В мои намерения вовсе не входило дразнить бедную Киру, которая все никак не могла выучить отрывок из «Кошки на раскаленной крыше» к вступительным экзаменам. У меня и в самом деле в те годы была великолепная память. И читала я много и охотно, а потому голова моя просто набита была разнообразными стихотворениями, отрывками и драматическими монологами. Кира потому и попросила меня помочь ей подготовиться к экзаменам – знала, что я легко подберу ей отрывки для прослушивания и смогу подсказать, пока она будет учить. И я охотно согласилась.

На самом деле, конечно же, я не советовала Кире учить монолог Мэгги-кошки. Понимала, что роль эта – невероятно сложная, по зубам придется уже состоявшейся актрисе, повидавшей жизнь женщине, а не Кире, которой для вступительного экзамена нужно было что-то более простое, понятное. Но Кира, едва услышав от меня об этой пьесе, почему-то вцепилась именно в эту героиню намертво. И сколько я ни уговаривала ее выбрать что-то другое, не соглашалась. Мне же трудно было не морщиться, когда она фальшивым деревянным голосом произносила реплики, вызывавшие во мне такой живой отклик. Однако делать было нечего, я искренне желала Кире удачи и всеми силами старалась ей помочь.
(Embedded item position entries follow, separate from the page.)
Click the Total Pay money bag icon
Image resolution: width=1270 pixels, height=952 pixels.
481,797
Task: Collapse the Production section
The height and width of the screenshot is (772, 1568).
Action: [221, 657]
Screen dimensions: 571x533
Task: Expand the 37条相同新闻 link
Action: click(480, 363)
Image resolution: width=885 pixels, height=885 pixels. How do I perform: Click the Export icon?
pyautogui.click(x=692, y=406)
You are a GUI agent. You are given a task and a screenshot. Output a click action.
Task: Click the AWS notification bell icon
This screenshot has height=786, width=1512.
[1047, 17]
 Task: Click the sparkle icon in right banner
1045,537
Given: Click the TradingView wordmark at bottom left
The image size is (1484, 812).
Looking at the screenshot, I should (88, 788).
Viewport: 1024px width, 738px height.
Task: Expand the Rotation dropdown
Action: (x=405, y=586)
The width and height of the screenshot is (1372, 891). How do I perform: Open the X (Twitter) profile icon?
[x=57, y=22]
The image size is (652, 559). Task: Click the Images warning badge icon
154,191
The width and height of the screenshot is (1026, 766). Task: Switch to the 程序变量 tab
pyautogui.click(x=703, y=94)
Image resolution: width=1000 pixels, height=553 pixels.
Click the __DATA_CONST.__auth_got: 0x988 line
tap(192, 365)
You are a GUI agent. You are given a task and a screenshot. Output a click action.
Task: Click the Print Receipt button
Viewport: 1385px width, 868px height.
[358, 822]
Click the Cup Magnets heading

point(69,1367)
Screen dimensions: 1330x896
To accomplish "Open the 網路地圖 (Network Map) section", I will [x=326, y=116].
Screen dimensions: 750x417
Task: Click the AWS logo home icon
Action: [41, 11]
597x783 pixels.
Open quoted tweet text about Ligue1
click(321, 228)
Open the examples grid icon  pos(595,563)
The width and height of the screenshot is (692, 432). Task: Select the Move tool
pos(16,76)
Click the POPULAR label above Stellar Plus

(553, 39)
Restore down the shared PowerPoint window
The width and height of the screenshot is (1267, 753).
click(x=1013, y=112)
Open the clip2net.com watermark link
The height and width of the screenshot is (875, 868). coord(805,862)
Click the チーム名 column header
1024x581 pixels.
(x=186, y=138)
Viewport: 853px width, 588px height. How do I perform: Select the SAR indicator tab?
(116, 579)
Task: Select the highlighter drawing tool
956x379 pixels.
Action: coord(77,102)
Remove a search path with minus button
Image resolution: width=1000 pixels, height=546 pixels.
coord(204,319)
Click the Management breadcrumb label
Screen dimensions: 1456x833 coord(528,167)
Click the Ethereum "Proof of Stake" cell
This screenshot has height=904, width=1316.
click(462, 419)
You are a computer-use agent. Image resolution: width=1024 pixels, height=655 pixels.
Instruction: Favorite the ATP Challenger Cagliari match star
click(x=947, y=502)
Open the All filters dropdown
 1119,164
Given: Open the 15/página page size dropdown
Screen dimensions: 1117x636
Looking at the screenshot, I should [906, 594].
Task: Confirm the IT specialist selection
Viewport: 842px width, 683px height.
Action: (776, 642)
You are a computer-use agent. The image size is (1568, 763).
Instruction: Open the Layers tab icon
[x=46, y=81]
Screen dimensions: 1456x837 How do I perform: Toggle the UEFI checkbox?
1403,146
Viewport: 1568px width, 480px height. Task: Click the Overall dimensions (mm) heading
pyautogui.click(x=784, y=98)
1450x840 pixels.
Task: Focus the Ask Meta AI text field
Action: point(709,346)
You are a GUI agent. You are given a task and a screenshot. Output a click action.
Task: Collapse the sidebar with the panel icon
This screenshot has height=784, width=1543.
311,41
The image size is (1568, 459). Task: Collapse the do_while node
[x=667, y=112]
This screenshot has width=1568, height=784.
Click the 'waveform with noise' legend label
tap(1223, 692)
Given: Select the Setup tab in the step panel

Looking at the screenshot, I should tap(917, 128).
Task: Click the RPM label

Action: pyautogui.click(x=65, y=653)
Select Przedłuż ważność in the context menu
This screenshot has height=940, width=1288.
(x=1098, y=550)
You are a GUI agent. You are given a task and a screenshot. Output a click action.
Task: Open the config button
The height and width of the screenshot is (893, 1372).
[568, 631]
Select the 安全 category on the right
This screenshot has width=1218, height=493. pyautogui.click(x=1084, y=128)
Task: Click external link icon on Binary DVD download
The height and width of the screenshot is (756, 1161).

Мне, по идее, надо было бы самой готовиться к поступлению в иняз. Но делать этого мне решительно не хотелось. Не то чтобы было лень, просто… Просто этот институт выбрали для меня крайне озабоченные моей дальнейшей судьбой родители. Сама же я пока не очень представляла, чем хочу заниматься в жизни. Хотелось мне только одного – сочинять собственные истории. Но отца с матерью очень волновало, что писательство – ненадежный кусок хлеба. А раз уж я закончила языковую школу, то, по их мнению, мне сам бог велел идти дальше куда-нибудь в переводчики.

– Это ведь тоже творчество, – внушала мне мама. – Переводчик – он же вкладывает в текст душу, свое видение. Слышала ведь наверняка, говорят, что Сэлинджер и Фолкнер в переводе Риты Райт звучат куда лучше, чем в оригинале.

– Слышала, – уныло кивала я.

Нет, не то чтобы я сама не восхищалась слогом Риты Райт. Восхищалась, конечно. Но почему-то судьба вечного перепевщика чужих фантазий казалась мне очень незавидной. Однако какой-то определенной собственной цели у меня не было, а потому и не было ни мотивации, ни желания артачиться и вставать на дыбы. Иняз – так иняз, все равно.

Вот только заставить себя готовиться к экзаменам было крайне трудно. И потому я все продолжала каждый день сбегать из дома, оправдываясь перед родителями тем, что иду к Кире заниматься. Нет, мы и правда занимались. Но занимались в основном Кириной подготовкой.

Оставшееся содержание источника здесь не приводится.